Making the invisible visible: expansion microscopy

Jon Ander Nieto Garai

Biokimika eta Biologia Molekularreko doktoratu osteko ikertzailea

EHU

June Olazar Intxausti

Biokimika eta Biologia Molekularreko doktoradutza aurreko ikertzailea

EHU

How can nanoscopic structures be observed without spending EUR 1 million? The findings of pointed tip microscopy have always been within reach of a few millionaire scientists of the moment. In order to counteract this, it occurred to a group of individuals that, if we can't look at nanoscopic structures under the microscope, why not increase their size? This is what we now know as spron-microscopy.

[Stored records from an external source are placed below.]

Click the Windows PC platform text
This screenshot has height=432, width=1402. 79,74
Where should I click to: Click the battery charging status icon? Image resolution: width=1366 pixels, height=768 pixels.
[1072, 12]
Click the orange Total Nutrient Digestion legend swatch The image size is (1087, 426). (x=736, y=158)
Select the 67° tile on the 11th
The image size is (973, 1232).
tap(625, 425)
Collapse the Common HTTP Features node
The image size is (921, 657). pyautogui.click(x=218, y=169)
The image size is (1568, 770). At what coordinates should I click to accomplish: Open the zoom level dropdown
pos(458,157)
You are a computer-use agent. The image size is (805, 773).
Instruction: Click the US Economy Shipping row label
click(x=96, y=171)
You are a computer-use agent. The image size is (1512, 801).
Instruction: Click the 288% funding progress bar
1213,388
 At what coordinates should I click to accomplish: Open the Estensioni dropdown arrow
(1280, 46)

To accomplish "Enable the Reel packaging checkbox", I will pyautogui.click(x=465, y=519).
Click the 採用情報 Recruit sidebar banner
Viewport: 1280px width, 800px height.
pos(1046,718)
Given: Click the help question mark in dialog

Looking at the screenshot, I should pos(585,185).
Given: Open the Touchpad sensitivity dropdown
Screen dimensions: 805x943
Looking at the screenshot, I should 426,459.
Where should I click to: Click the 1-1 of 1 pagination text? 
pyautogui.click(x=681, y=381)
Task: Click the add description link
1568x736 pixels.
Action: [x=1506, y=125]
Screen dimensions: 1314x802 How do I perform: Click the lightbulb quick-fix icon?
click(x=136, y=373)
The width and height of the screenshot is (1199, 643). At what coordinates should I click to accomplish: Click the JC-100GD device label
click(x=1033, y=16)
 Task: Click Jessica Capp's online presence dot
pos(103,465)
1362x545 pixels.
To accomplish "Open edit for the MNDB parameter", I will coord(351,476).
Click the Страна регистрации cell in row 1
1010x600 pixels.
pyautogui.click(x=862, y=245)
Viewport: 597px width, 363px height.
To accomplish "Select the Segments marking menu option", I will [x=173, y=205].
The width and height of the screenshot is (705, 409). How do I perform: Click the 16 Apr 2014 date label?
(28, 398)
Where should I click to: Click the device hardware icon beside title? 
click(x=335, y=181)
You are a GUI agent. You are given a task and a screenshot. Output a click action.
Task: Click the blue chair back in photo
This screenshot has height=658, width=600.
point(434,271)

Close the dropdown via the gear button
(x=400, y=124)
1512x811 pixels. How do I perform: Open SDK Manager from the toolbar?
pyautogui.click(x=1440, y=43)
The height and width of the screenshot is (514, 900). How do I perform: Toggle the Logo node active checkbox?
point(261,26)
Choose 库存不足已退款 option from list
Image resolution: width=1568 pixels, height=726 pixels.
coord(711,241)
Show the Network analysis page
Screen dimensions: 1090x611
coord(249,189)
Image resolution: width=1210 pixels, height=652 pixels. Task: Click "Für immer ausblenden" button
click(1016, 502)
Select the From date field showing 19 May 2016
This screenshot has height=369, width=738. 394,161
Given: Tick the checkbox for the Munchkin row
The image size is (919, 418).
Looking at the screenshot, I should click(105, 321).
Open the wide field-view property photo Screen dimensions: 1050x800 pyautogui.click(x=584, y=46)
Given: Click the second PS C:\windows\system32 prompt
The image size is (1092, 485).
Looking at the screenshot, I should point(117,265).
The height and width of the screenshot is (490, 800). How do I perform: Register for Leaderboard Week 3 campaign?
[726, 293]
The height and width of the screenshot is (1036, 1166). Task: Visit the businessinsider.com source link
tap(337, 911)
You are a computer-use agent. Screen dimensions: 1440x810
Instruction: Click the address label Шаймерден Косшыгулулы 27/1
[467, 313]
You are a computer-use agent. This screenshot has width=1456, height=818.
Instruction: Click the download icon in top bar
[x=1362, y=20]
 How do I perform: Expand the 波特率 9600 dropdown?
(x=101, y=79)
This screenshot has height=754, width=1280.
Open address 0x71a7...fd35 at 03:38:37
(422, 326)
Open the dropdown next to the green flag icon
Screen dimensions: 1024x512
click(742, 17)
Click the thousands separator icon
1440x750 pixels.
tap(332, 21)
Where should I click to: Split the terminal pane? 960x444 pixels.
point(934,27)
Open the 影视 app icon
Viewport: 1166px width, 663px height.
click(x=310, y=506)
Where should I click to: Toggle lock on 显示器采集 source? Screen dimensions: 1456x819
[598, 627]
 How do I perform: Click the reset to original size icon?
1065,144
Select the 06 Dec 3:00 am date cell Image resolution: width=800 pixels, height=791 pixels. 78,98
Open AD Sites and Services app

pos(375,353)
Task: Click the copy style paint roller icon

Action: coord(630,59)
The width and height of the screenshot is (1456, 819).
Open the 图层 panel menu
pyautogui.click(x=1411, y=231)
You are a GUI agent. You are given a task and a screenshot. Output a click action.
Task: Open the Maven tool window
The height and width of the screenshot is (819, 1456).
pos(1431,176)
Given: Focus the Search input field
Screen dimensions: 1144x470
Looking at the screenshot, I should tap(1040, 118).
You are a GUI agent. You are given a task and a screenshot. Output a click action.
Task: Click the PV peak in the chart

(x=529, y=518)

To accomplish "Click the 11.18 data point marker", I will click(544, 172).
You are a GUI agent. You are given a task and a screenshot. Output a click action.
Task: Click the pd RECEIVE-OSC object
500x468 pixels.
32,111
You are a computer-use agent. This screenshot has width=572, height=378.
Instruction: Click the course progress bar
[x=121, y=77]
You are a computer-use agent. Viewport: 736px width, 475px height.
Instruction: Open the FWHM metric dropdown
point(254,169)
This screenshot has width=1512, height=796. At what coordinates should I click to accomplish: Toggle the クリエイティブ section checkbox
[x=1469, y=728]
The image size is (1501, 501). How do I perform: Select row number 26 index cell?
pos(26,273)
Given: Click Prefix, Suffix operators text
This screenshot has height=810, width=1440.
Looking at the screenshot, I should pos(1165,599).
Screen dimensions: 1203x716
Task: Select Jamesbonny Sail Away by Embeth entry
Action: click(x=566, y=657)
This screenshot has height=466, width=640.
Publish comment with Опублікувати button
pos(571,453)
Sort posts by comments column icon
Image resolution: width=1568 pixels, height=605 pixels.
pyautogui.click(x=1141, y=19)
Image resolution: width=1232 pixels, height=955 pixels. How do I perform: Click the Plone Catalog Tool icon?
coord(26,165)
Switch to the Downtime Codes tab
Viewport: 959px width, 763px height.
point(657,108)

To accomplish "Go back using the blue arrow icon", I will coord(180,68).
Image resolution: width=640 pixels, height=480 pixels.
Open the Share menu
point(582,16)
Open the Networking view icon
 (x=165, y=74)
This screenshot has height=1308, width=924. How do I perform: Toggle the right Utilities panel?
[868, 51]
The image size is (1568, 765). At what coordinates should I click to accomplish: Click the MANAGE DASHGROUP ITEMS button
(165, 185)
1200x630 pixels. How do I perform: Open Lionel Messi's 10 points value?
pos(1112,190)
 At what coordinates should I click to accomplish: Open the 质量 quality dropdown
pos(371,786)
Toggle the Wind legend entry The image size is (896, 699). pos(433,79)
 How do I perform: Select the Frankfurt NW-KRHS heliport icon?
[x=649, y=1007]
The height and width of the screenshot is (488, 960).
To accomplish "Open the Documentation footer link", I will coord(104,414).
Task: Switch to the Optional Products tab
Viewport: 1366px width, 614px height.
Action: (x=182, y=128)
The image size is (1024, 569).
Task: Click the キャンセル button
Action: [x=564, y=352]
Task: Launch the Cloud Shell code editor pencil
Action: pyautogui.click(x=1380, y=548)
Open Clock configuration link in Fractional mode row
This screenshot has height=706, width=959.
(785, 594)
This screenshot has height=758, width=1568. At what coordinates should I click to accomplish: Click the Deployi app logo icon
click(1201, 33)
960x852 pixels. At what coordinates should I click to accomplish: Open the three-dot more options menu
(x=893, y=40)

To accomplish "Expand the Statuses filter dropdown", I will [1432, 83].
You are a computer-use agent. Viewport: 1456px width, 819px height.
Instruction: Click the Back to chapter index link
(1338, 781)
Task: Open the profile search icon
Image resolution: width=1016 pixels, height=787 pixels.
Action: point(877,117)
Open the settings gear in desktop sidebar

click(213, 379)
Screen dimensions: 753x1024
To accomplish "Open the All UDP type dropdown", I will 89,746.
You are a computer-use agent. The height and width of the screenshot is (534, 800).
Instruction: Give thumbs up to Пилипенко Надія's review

ikusezina-ikusarazten-espantsio-mikroskopia
[Operation of the spatial microscope]. Ed. June Olazar Intxausti and Jon Ander Nieto Garai

XIX. As in the 20th century with physics, today there are few biological discoveries that can be made in the macroscopic world. The days have come to an end when the tested paleontologist Mary Anning, with her hammer in her hand and guided by a mere motivation, found dozens of species missing on the English beaches. Today, to understand the biological processes that govern our lives and make significant advances in the field of biology and medicine, we need to analyze organisms, structures, molecules and processes that we cannot see with our naked eye.

Human beings can distinguish objects size 0.1 mm. Any size is considered microscopic and not visible to the naked eye. So we need instruments to help us increase the image of what we want to see, microscopes.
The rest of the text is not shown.